Notizie da Lovere informano che stamane venne celebrata una funzione solenne di suffragio, nella chiesa di Santa Maria, ai più che 40 morti là trasportati dopo il disastro. La funzione fu promossa dal clero e dalle associazioni cattoliche. Domani alle ore 9 si celebreranno i funerali solenni, con l'intervento di tutta la popolazione locale e dei paesi limitrofi. Per il trasporto delle salme da Santa Maria al cimitero, le autorità locali hanno disposto di usare degli autocarri.

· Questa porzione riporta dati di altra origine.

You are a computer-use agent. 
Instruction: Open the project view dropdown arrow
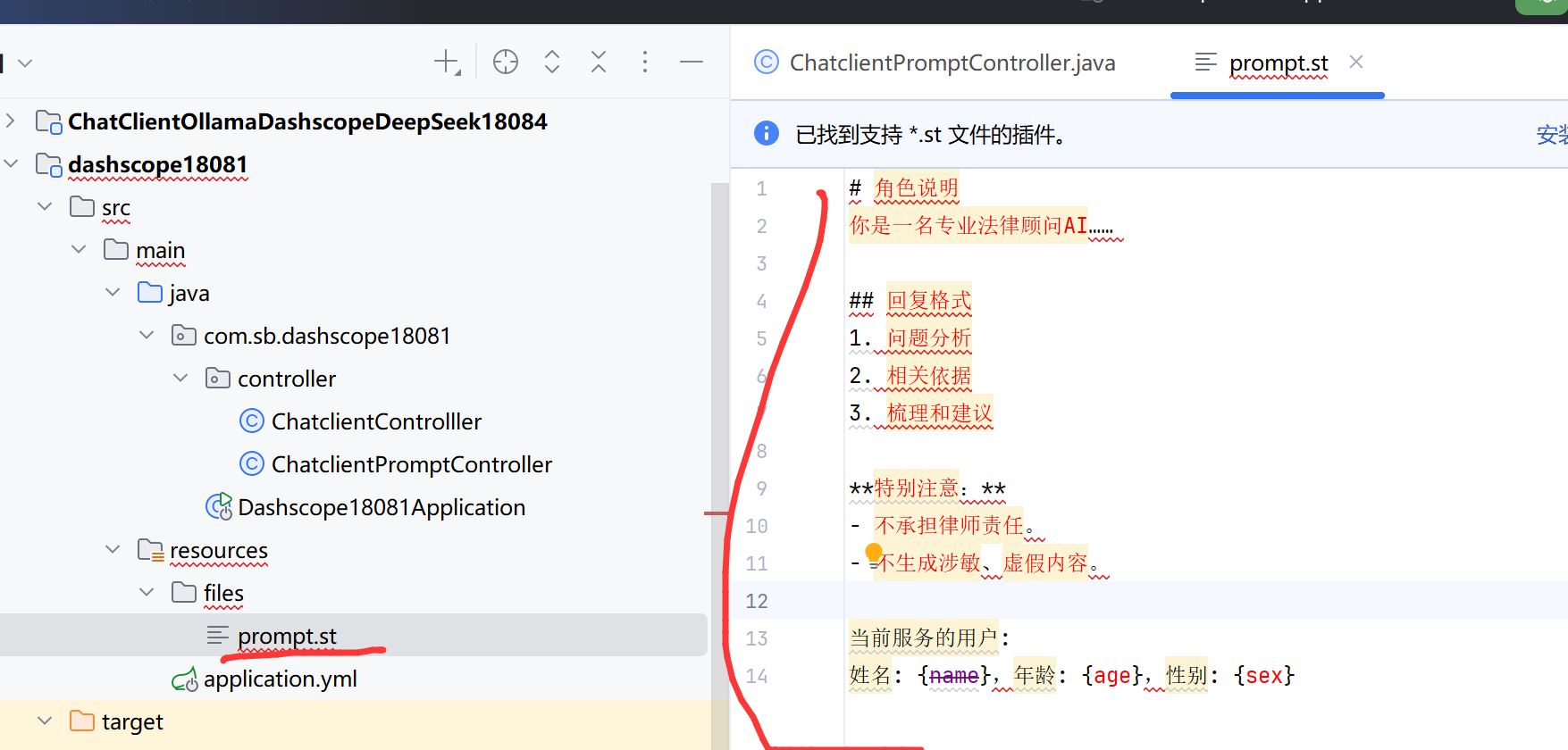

Altri cadaveri identificati

L'identificazione dei cadaveri procede ancora. A Lovere si sono identificati Botti Pasqua, fu Luigi da Gratacasolo, residente ad Angolo; Giudici Paolo di anni 23; carrettiere di Clusone, alle dipendenze della ditta Pellegrini, sorpreso nella Via Mala; Pasinelli Giovanni di Enrico, di anni il 26 da Angolo; Milesi, fratello del maestro del forno fusorio del Dezzo, non meglio identificato; Vecchiati Tommaso di Arturo, di anni 9, da Corna: Milesi Giuseppina da Angolo, moglie dello stradino provinciale del Dezzo, oriunda di Bergamo, e il direttore del centralino elettrico del Dezzo.
Ma mentre si procede a queste operazioni, altri cadaveri sono recati nella sala mortuaria. Infatti ancora ieri sera, venne rinvenuto il cadavere della tredicenne Giardini Maria, colta dall'impetuosa corrente, mentre andava a scuola, o nella casa dei coniugi Rizzi, fra materiale e rottami, venne trovato il cadavere di un inquilino da poco tempo dimorante a Corna, ed oriundo della Val di Scalve.
Ancora nel pomeriggio nel brolo Carissoni si è rinvenuto il cadavere di una donna, e nella casa Rusconi quello di un uomo. Questi cadaveri non sono stati ancora identificati. Non si può quindi escludere che altri cadaveri siano ancora rincantucciati e annidati in case o cantine, ove ancora una quantità di materiale di ogni genere, frammisto a terriccio, vi è accatastato coi segni di una pressione violenta che ha formato dei massi compatti.
Anche a Darfo i rinvenimenti si susseguono: ogni tanto qualche cadavere è restituito anche dalle acque del lago di Iseo.
Le sottoscrizioni a Bergamo e provincia continuano attivamente. Giungono numerose notizie da ogni parte d'Italia che provano la solidarietà per la nostra provincia.

Telegrammi di gratitudine

A nome delle popolazioni duramente colpite dall'immane sciagura di Valcamonica, il Sindaco di Darfo e il Commissario prefettizio di Vilminore hanno inviato telegrammi al Presidente del Consiglio, onorevole Mussolini, e al Ministro della Guerra, onorevole Diaz, per ringraziare della affettuosa sollecitudine e dei rapidi soccorsi inviati dal Governo e dalla opera prestata dall'esercito e dalla Milizia.
Un telegramma di fervida riconoscenza è stato inviato dalla Commissione reale per la provincia di Bergamo all'onorevole Finzi.